◆ DIRECTIVES:
a: Answer each question from the passage on estimator performance, one line per answer, marked as the questions are.
(i) How is the bias of the estimator defined?
(ii) How does the MSE relate to the RMSE?
(iii) When two estimators have comparable RMSE, which one would usually be preferable?
b: In the passage on estimator performance, turn the paragraph beginning "An important relationship connecting these three measures" into a bulleted list that keeps its main facts.
c: Write the next part of the passage on estimator performance, picking up after its last sentence.

◆ READING PASSAGE:
====

We can first assess whether our estimator is biased, by comparing the mean of our \(R\) estimates \[ \bar{T} = \frac{1}{R}\sum_{r=1}^R T_r \] to \(\theta\). The bias of our estimator is \(bias = \bar{T} - \theta\).

We can also ask how variable our estimator is, by calculating the variance of our \(R\) estimates \[\displaystyle{S_T^2 = \frac{1}{R - 1}\sum_{r=1}^R \left(T_r - \bar{T}\right)^2} . \]

The square root of this, \(S_T\) is the true standard error of our estimator (up to Monte Carlo simulation uncertainty).

Finally, the Root Mean Square Error (RMSE) is a combination of the above two measures: \[ RMSE = \left\{ \frac{1}{R} \sum_{r = 1}^R \left( T_r - \theta\right)^2 \right\}^{1/2}. \] Often people talk about the MSE (Mean Squared Error)–this is just the RMSE squared.

An important relationship connecting these three measures is \[ RMSE^2 = bias^2 + variance = bias^2 + SE^2 .\] It is important to clarify an important point: the true standard error of an estimator \(\hat{\gamma_1}\) is the standard deviation of \(\hat{\gamma_1}\) across multiple datasets. In practice, we never know this value, but in a simulation we can obtain it as the standard deviation of our simulation trial estimates. People generally, when they say “Standard Error” mean estimated Standard Error, (\(\widehat{SE}\)) which is when one uses the emperical data to estimate \(SE\). For assessing actual properties, we have the true standard error (up to Monte Carlo simulation error).

For absolute assessments of performance, an estimator with low bias, low variance, and thus low RMSE is desired. For comparisons of relative performance, an estimator with lower RMSE is usually preferable to an estimator with higher RMSE; if two estimators have comparable RMSE, then the estimator with lower bias would usually be preferable.

====

◆ MATERIAL:
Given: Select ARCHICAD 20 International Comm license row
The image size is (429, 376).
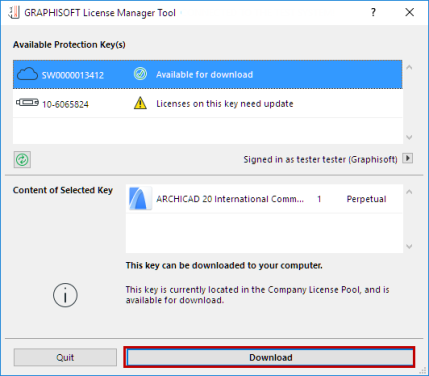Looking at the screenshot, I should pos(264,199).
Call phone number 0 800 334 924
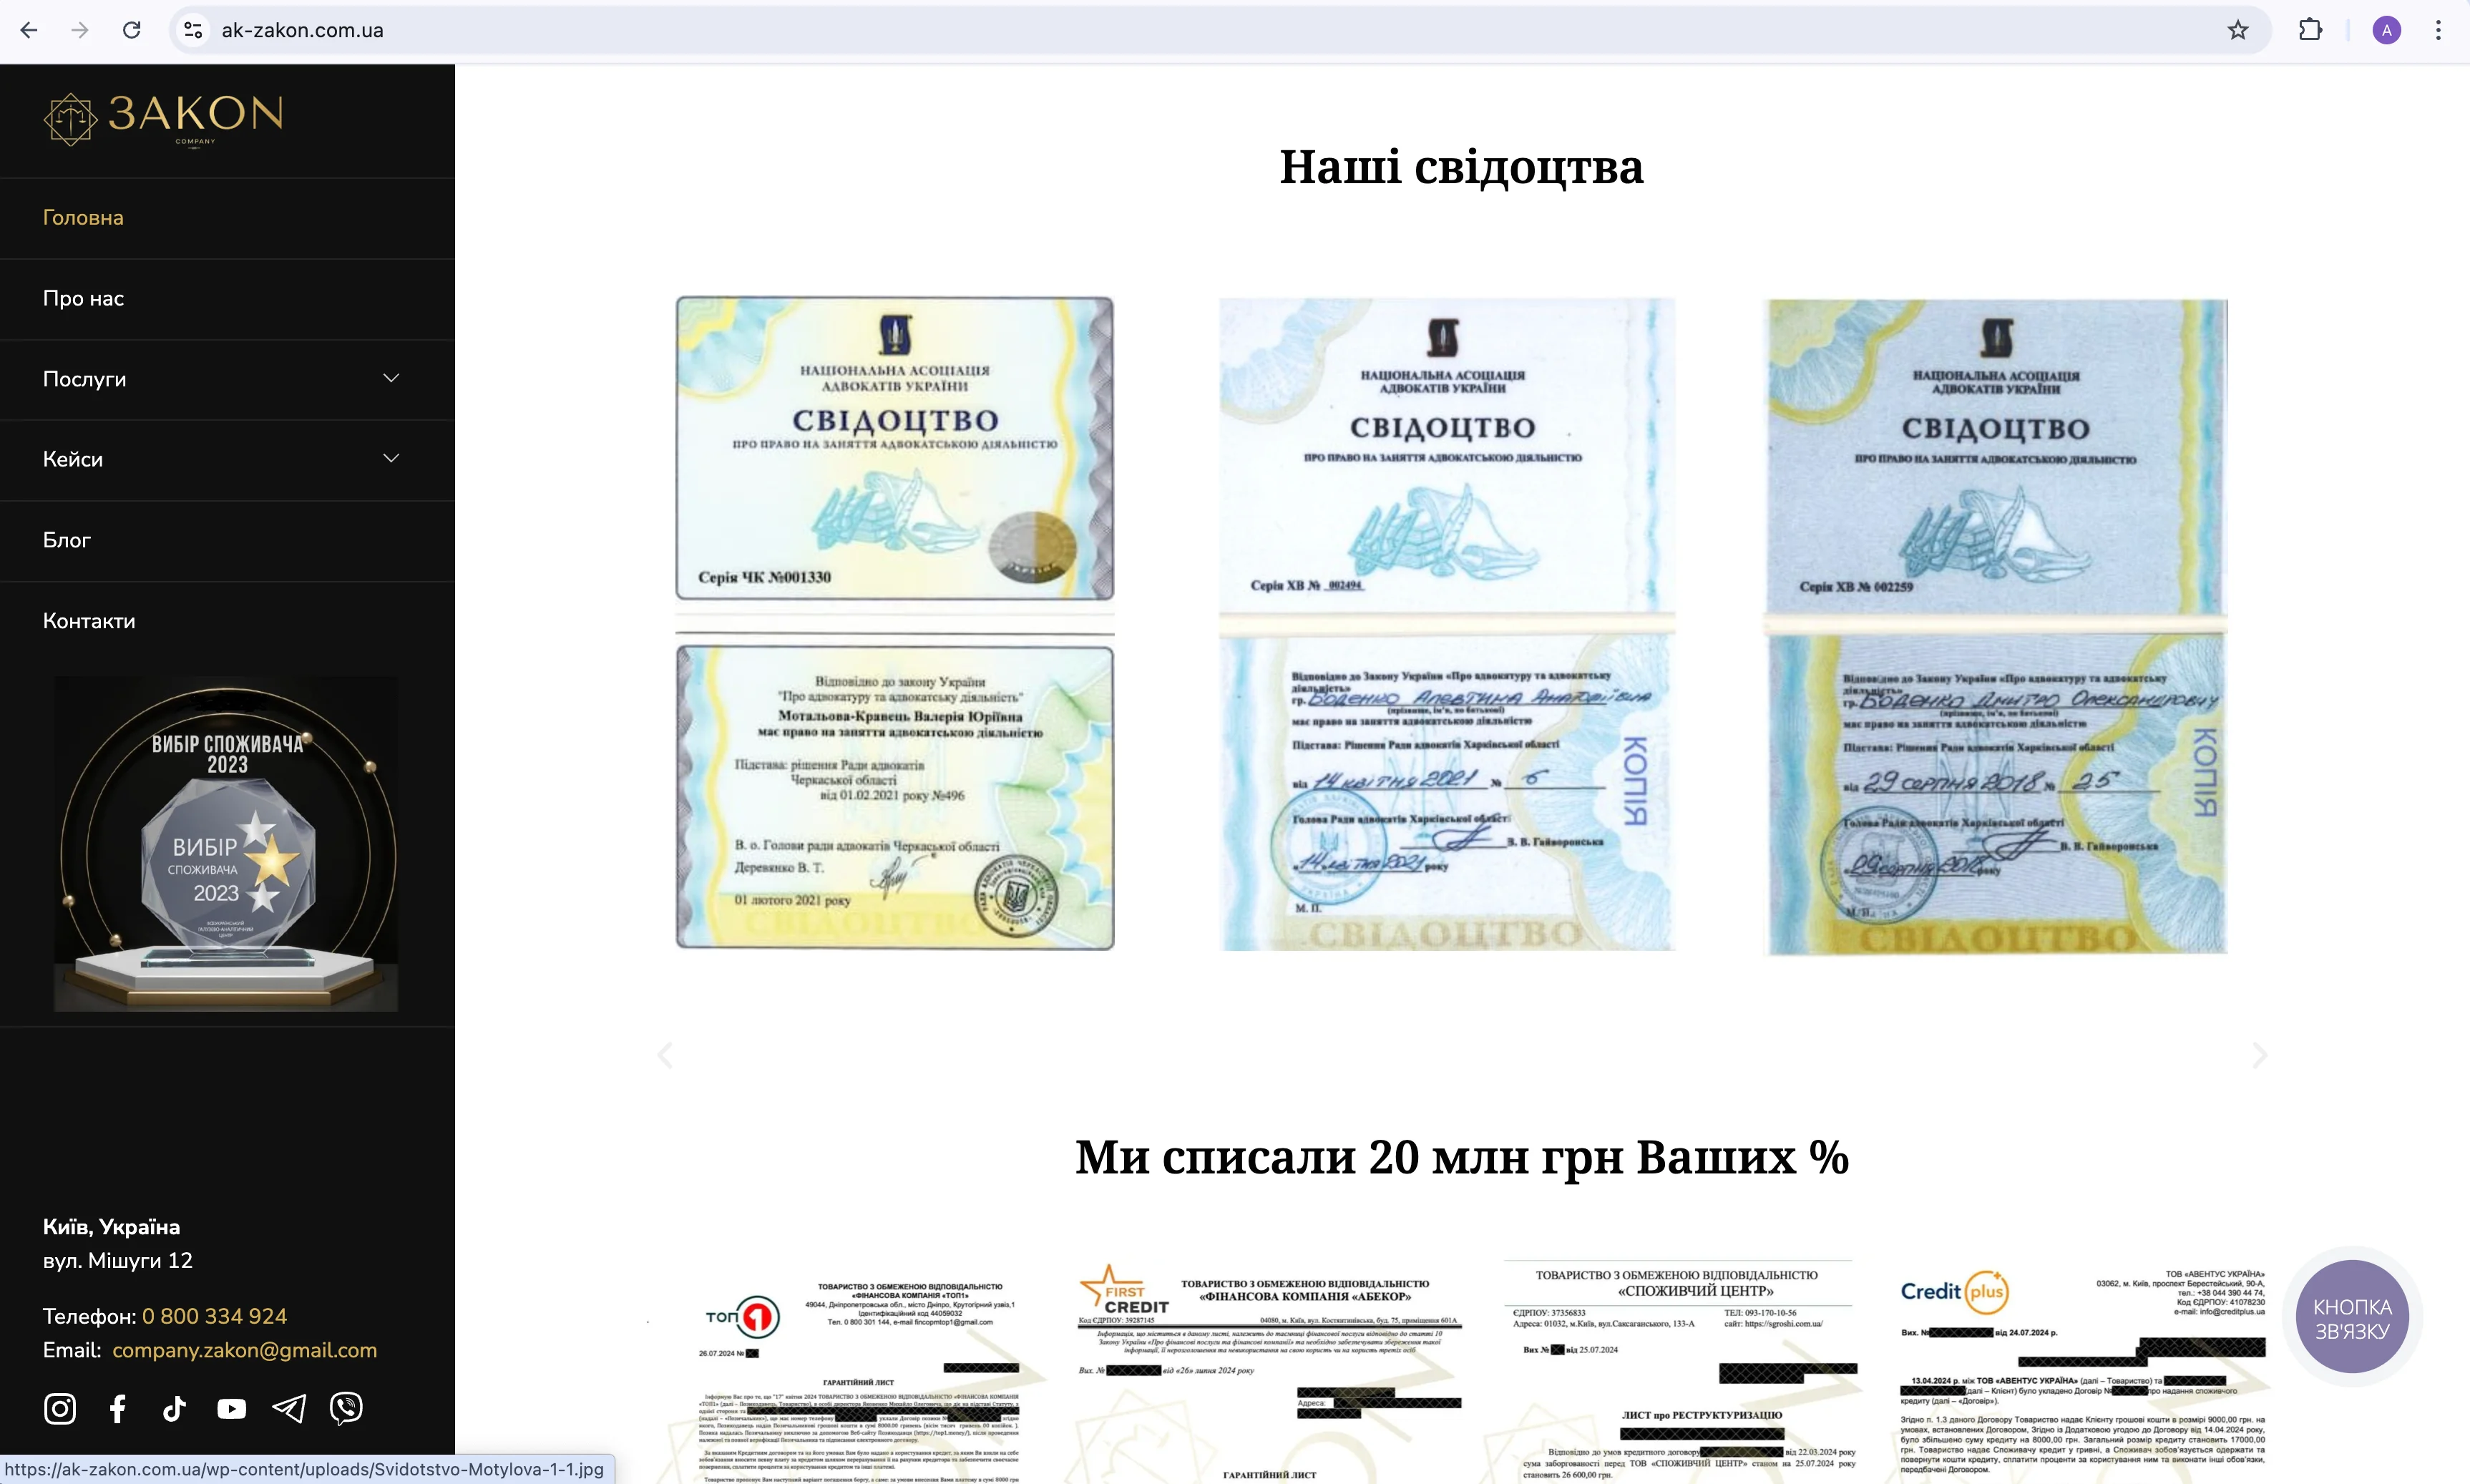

====

◆ RESPONSES:
a:
(i) It is the mean of the R estimates minus θ, that is, T̄ − θ.
(ii) The MSE is the RMSE squared.
(iii) The estimator with lower bias.

b:
- RMSE² = bias² + variance = bias² + SE².
- The true standard error of an estimator γ̂₁ is the standard deviation of γ̂₁ across multiple datasets.
- This value is never known in practice, but a simulation gives it as the standard deviation of the simulation trial estimates.
- When people say "Standard Error," they generally mean the estimated standard error, which uses the empirical data to estimate SE.
- For assessing actual properties, the true standard error is available, up to Monte Carlo simulation error.

c:
It is important to recognize that the above performance measures depend on the scale of the parameter. For example, if our estimators are measuring a treatment impact in dollars, then our bias, SE, and RMSE are all in dollars. The variance and MSE would be in dollars squared, which is why we take their square roots to put them back on an intepretable dollars scale.

Usually in a simulation, the scale of the outcome is irrelevant as we are comparing one estimator to the other. To ease interpretation, we might want to assess estimators relative to the baseline variation. To achieve this, we can generate data so the outcome has unit variance (i.e., we generate standardized data). Then the bias, median bias, and root mean-squared error would all be in standard deviation units.

By contrast, a nonlinear change of scale of a parameter can lead to nonlinear changes in the performance measures. For instance, suppose that \(\theta\) is a measure of the proportion of time that a behavior occurs. A natural way to transform this parameter would be to put it on the log-odds (logit) scale. However, because of the nonlinear aspect of the logit, \[\text{Bias}\left[\text{logit}(T)\right] \neq \text{logit}\left(\text{Bias}[T]\right), \qquad \text{RMSE}\left[\text{logit}(T)\right] \neq \text{logit}\left(\text{RMSE}[T]\right),\] and so on. This is fine, but one should be aware that this can happen and do it on purpose.

9.3.1 Comparing the Performances of the Cluster RCT Estimation Procedures

Given our simulation results generated in the last chapter, we next assess the bias, standard error, and RMSE of our three different estimators of the ATE. These performance criteria address these primary questions:

  • Is the estimator systematically off? (bias)
  • Is it precise? (standard error)
  • Does it predict well? (RMSE)

Let us see how the three estimators compare on these criteria.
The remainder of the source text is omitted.